There has been little to no progress in eliminating racial and ethnic disparities in some key health indicators over the past two decades, according to a Yale study.
Using data collected by the National Health Interview Survey from 1999 to 2018, researchers found that the proportion of people who reported having poor or fair health did not change significantly in 20 years, regardless of their race or ethnicity. Furthermore, during this time Black and Latino/Hispanic people persistently had the highest rates of poor or fair health.
The study was published on August 17 in the Journal of the American Medical Association.
“There were also staggering findings when stratifying by income,” said Dr. Cesar Caraballo-Cordovez, a postdoctoral associate in the Yale-based Center for Outcomes Research and Evaluation (CORE). “We found that, over the two decades we analyzed, Black individuals with low income had the highest estimated prevalence of poor or fair health status – 29.1% in 1999 and 24.9% in 2018 – while white individuals with middle and high income had the lowest – 6.4% in 1999 and 6.3% in 2018.” Caraballo-Cordovez co-led the study with Dr. Shiwani Mahajan, an internal medicine resident at Yale School of Medicine.
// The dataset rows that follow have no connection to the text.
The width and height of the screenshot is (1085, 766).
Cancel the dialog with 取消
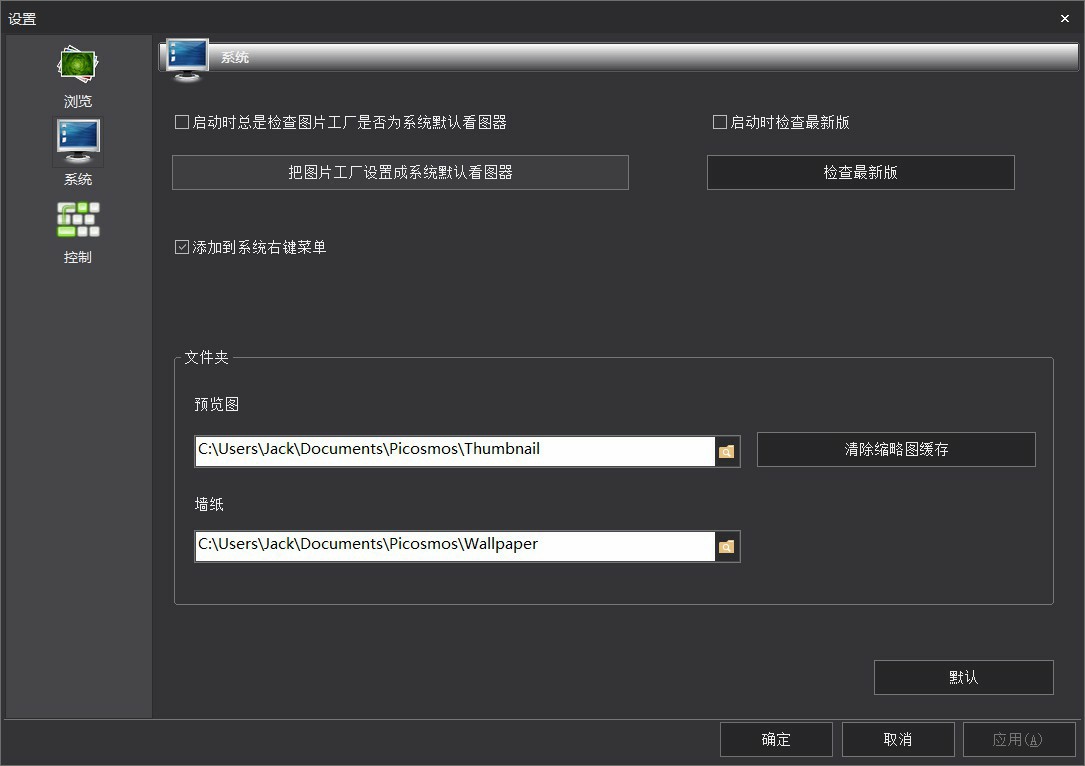point(897,740)
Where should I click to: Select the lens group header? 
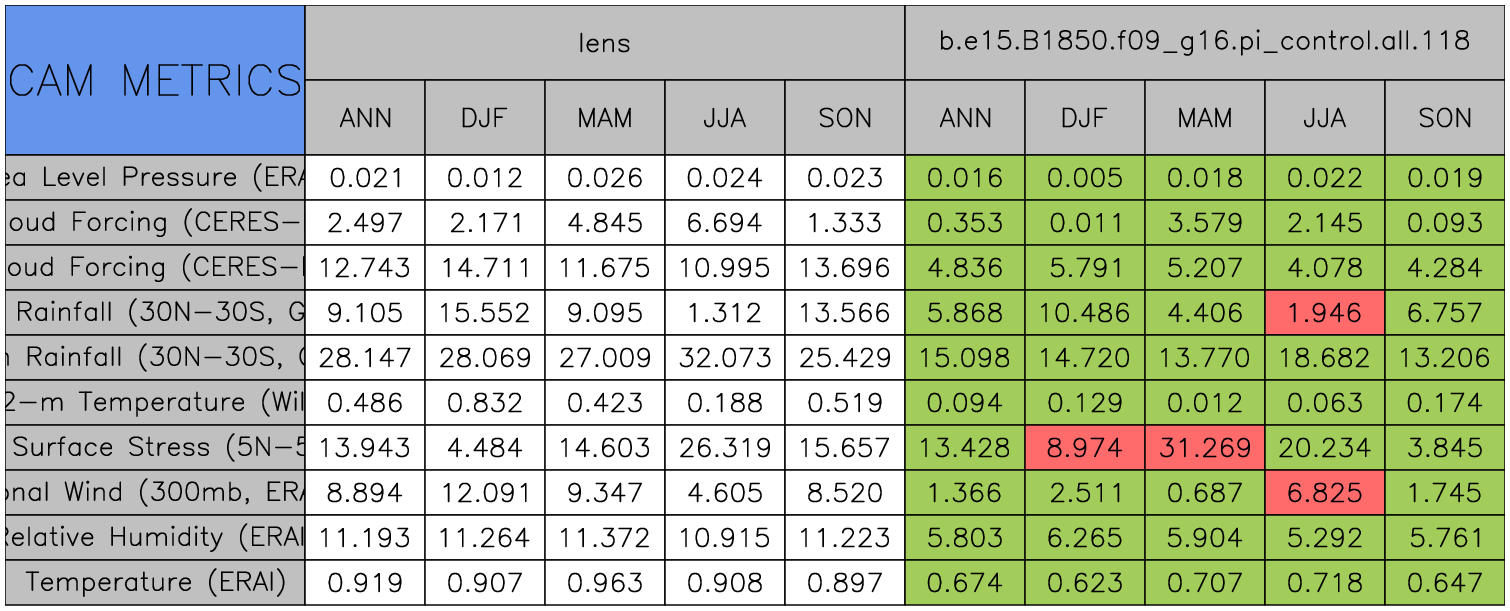point(604,42)
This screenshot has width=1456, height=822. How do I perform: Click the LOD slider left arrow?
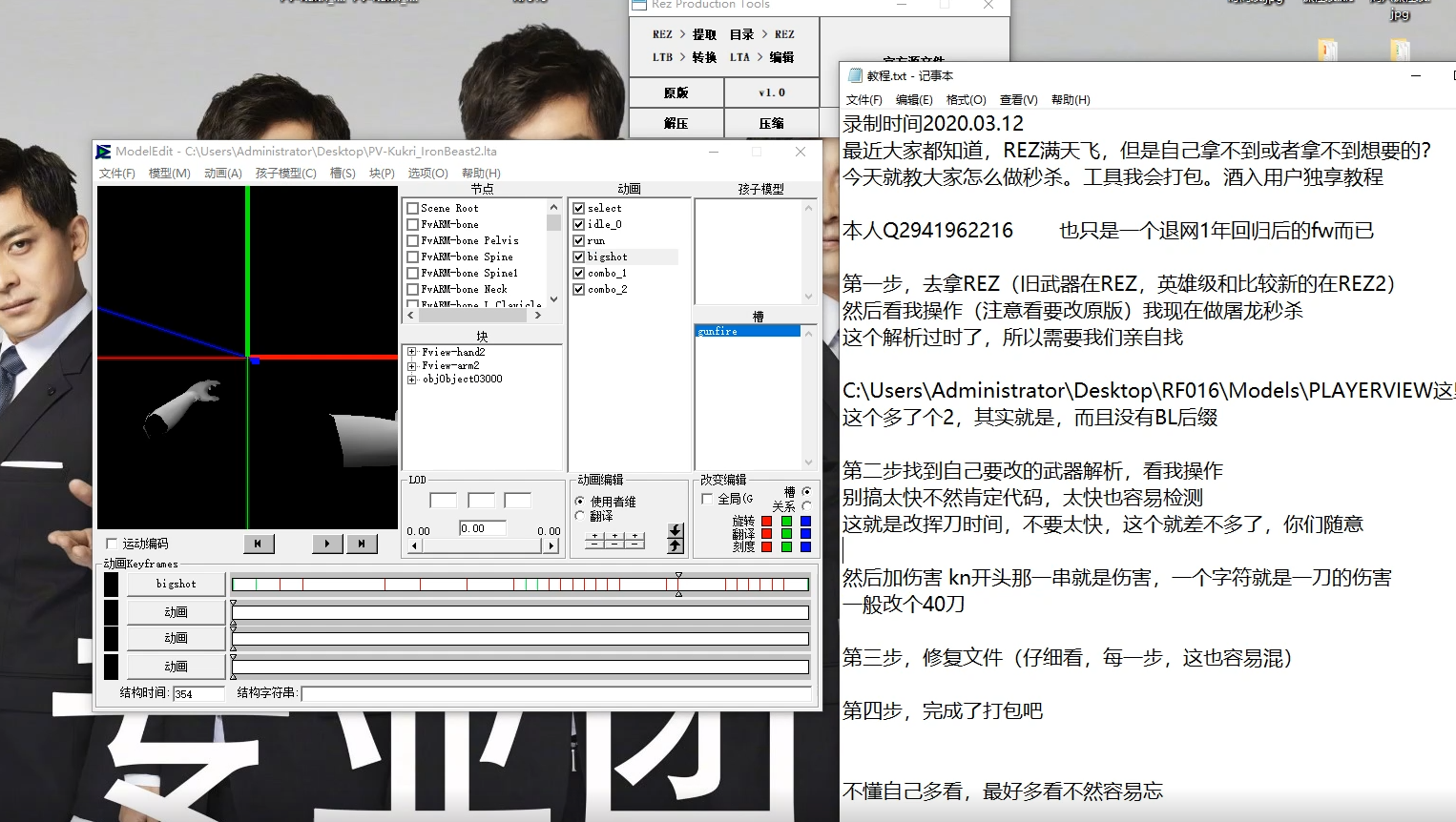(414, 546)
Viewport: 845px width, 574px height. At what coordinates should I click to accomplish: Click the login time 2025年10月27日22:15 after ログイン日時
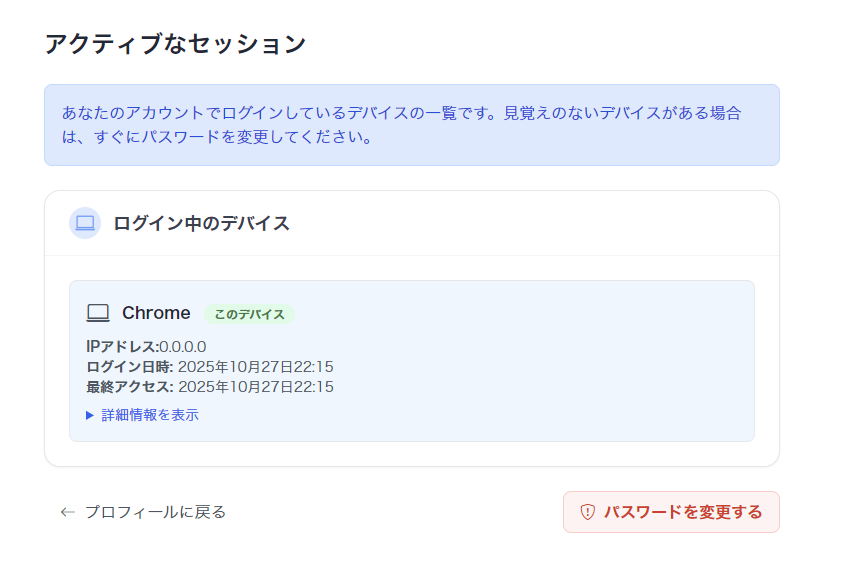[256, 367]
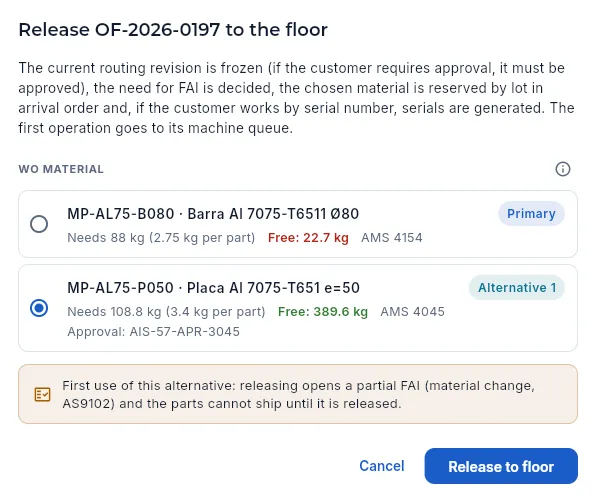Select the MP-AL75-B080 radio button
596x502 pixels.
tap(39, 224)
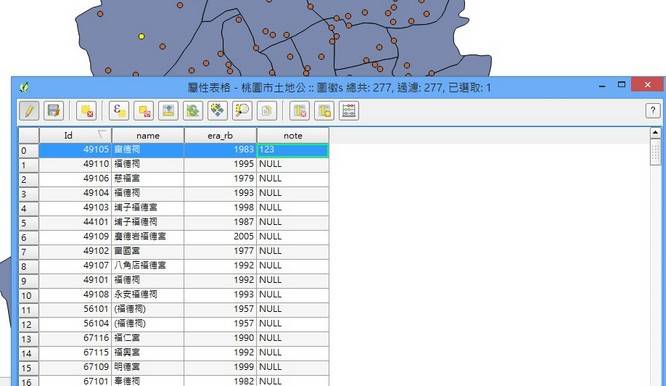Image resolution: width=666 pixels, height=386 pixels.
Task: Add a new column to the table
Action: tap(324, 111)
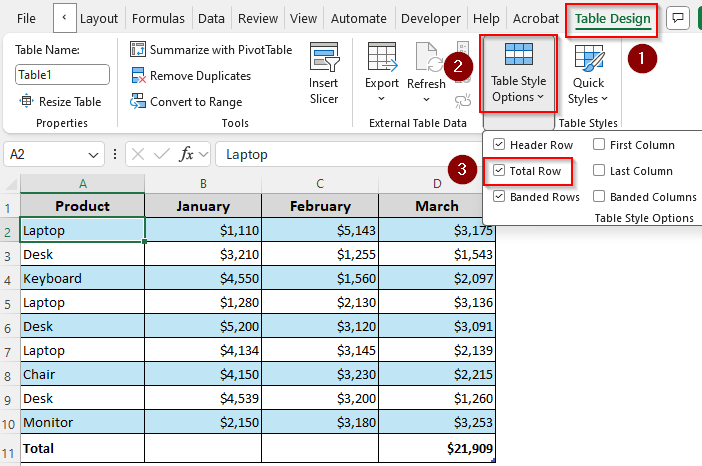Click Summarize with PivotTable icon

pyautogui.click(x=138, y=49)
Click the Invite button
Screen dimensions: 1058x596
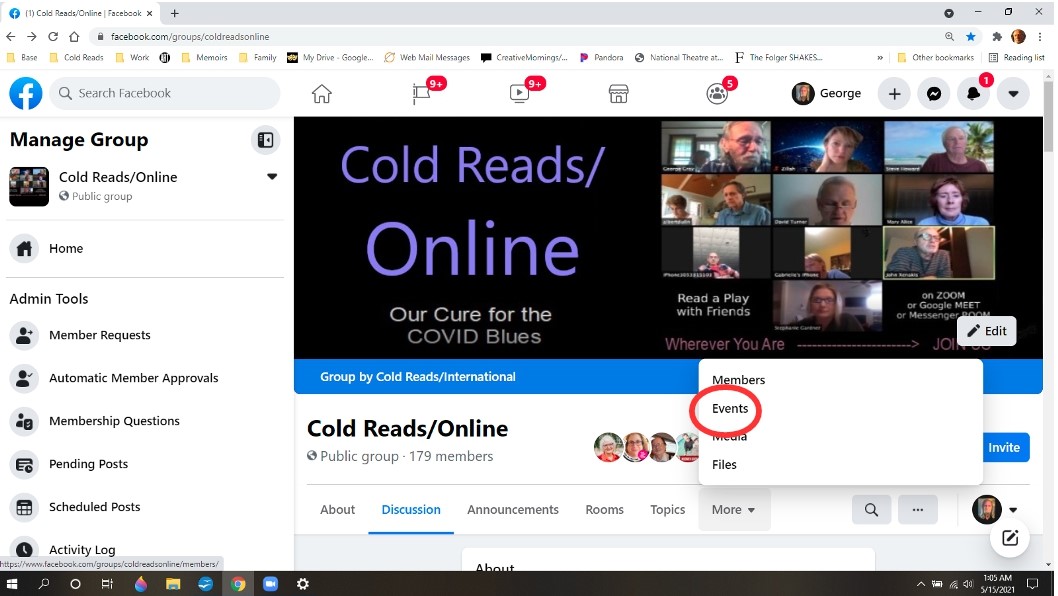pos(1004,448)
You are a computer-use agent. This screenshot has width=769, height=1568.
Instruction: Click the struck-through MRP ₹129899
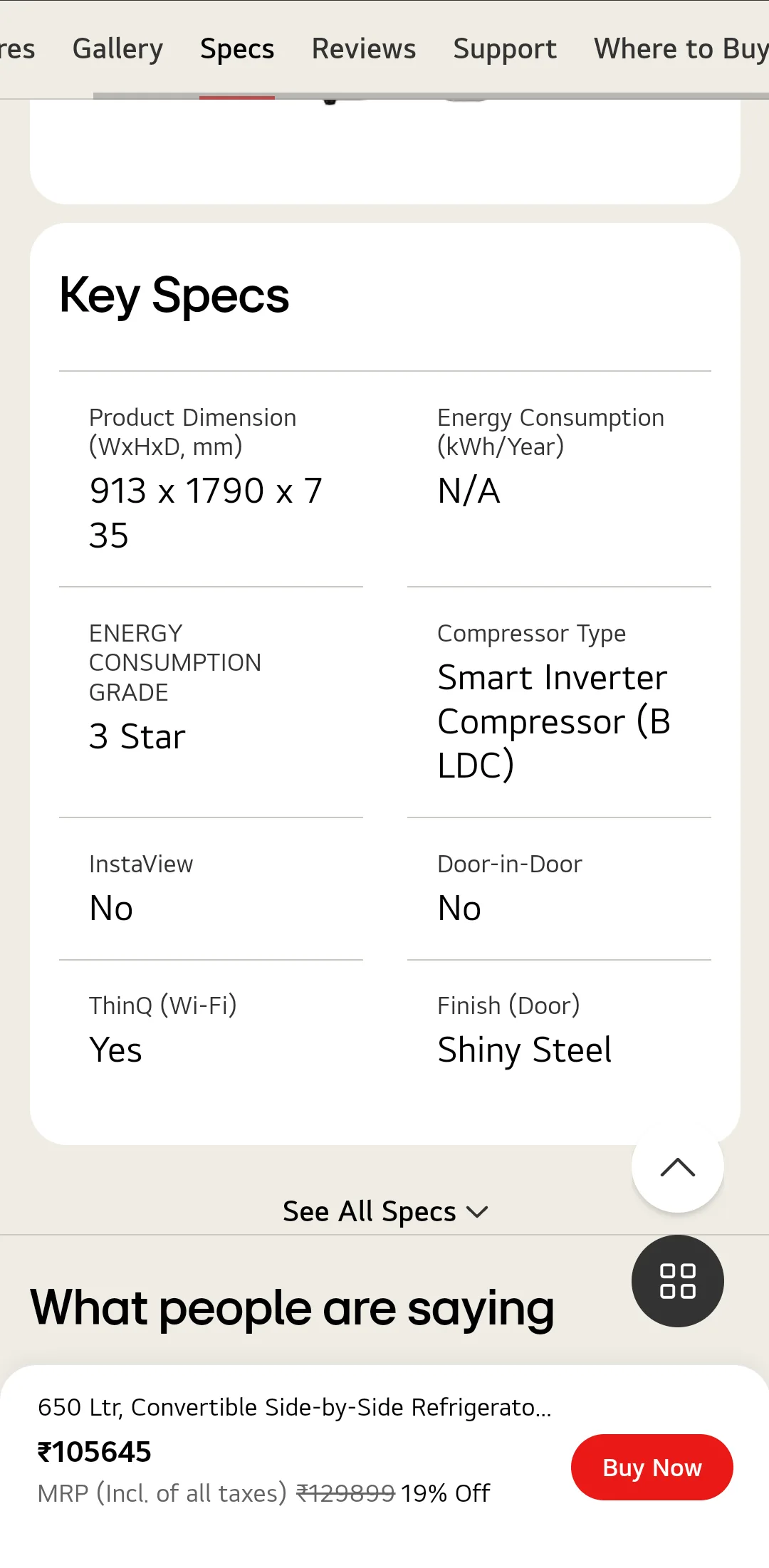pos(345,1493)
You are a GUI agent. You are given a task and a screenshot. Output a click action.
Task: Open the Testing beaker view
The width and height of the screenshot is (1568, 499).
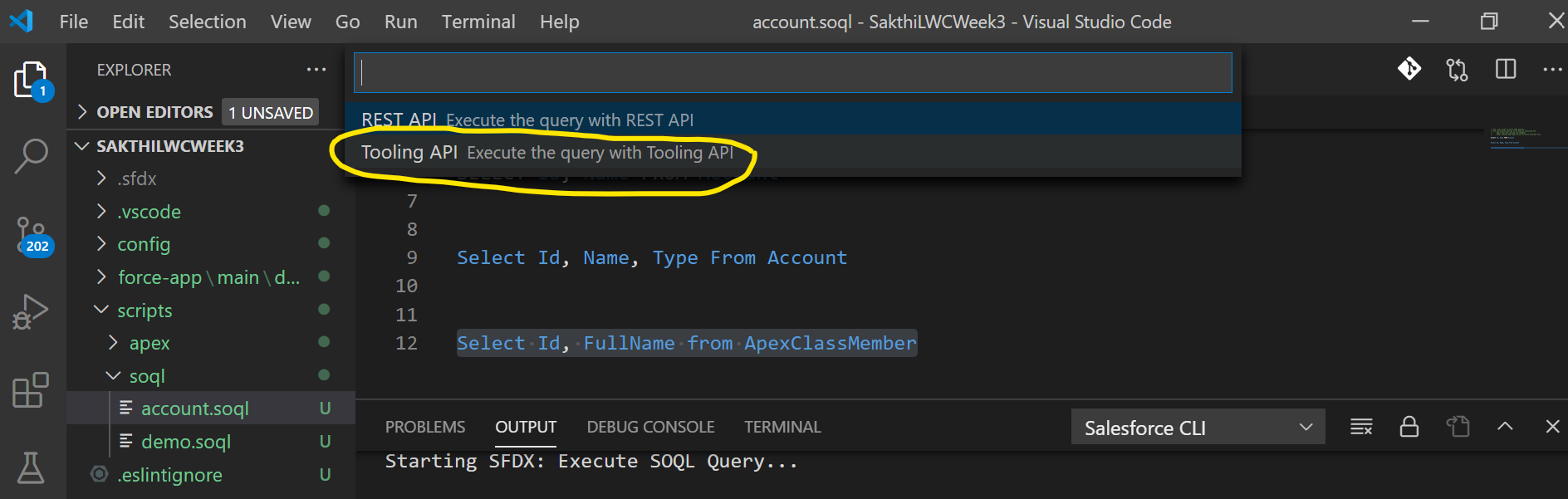pyautogui.click(x=32, y=467)

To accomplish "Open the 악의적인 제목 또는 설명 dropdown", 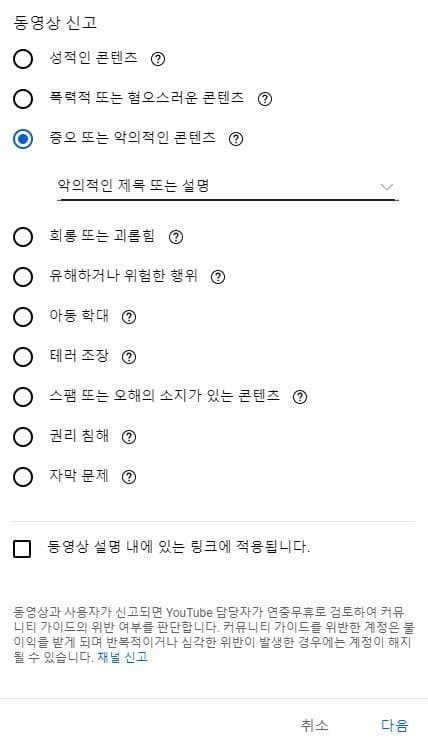I will [228, 186].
CORE is a research center based at Yale and Yale New Haven Hospital that applies scientific methods and develops scientific approaches to address the clinical and healthcare policy challenges.
The Yale team also measured trends in insurance coverage during those years. While they found that there were significant reductions in the number of uninsured individuals among all four racial and ethnic groups studied, Black and Latino/Hispanic individuals were persistently more likely to be uninsured and to lack a usual source of care.
There were also persistent disparities in health care affordability. In both 1999 and 2018, for instance, Black respondents were more likely than white respondents to report having foregone or delayed medical care due to cost. The difference between the two groups did not change significantly over the 20-year study span.
“What is most striking is that during the years we analyzed, a time when there has been a tremendous increase in healthcare spending and important national efforts to eliminate disparities, we detected no progress in these key health metrics and no improvement in health equity. The return on our healthcare investment in improving health and eliminating disparities is practically non-existent” said senior author Dr. Harlan M. Krumholz, Harold H. Hines Jr. Professor of Medicine at Yale and professor of investigative medicine and of public health (health policy) at the Yale School of Public Health and director of CORE.
The study team also included Yuan Lu, Javier Valero-Elizondo, Daisy Massey, Amarnath R. Annapureddy, Brita Roy, Carley Riley, Karthik Murugiah, Oyere Onuma, Marcella Nunez-Smith, Howard P. Forman, Khurram Nasir, and Jeph Herrin.